YOUR ASSIGNMENT: Starting at the top of the entries, restate word for word each line up to and including the one with "919x1316 pixels.".

*** RECORDS FOR THE EXERCISE ***

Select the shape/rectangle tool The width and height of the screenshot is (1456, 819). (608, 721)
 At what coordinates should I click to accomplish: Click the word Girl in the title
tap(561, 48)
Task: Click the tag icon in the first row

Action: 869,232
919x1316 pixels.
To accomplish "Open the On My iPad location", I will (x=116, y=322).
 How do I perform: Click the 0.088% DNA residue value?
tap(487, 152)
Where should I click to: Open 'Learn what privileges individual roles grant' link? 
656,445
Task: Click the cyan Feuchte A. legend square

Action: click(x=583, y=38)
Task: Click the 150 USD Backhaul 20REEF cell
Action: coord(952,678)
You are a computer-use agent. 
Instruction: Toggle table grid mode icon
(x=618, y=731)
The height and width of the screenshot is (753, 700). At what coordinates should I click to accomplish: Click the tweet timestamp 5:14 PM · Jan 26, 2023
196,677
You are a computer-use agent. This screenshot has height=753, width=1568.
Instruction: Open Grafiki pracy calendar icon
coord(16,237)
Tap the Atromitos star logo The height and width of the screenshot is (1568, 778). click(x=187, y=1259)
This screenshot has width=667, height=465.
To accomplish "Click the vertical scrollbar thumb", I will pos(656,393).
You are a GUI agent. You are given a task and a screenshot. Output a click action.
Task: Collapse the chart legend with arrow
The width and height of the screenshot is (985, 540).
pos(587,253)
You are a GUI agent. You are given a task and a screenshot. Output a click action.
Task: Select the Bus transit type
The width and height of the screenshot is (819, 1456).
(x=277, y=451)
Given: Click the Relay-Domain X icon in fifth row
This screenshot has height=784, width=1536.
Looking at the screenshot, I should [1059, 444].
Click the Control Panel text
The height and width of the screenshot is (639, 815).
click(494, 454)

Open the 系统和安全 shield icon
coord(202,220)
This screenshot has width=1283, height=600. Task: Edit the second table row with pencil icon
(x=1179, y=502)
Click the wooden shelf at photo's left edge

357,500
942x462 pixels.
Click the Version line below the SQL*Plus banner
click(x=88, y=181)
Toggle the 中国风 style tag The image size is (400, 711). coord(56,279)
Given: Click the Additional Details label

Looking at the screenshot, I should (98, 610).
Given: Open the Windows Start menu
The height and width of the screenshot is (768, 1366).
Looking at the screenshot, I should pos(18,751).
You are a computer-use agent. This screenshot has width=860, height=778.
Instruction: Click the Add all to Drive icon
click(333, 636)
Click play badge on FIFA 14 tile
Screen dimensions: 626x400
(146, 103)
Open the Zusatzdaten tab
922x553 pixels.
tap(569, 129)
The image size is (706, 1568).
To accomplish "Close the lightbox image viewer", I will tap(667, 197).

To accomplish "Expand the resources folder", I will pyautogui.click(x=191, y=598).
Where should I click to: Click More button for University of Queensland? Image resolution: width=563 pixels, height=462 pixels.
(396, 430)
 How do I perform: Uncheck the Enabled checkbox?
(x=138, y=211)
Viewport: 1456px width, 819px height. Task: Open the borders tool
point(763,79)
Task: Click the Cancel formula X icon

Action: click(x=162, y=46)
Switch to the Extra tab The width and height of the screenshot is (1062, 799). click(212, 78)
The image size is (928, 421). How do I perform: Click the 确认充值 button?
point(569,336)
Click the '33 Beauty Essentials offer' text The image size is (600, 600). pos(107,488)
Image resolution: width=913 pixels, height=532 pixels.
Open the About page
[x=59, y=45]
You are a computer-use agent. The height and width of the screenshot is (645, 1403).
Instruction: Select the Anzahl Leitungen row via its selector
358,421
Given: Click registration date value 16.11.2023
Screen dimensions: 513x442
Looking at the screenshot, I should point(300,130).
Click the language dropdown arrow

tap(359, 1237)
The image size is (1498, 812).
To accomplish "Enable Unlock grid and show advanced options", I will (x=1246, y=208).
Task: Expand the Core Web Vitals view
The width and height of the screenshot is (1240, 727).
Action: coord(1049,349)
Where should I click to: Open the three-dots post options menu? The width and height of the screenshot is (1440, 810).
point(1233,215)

***

TASK RESPONSE:
Select the shape/rectangle tool The width and height of the screenshot is (1456, 819). (608, 721)
 At what coordinates should I click to accomplish: Click the word Girl in the title
tap(561, 48)
Task: Click the tag icon in the first row

Action: 869,232
919x1316 pixels.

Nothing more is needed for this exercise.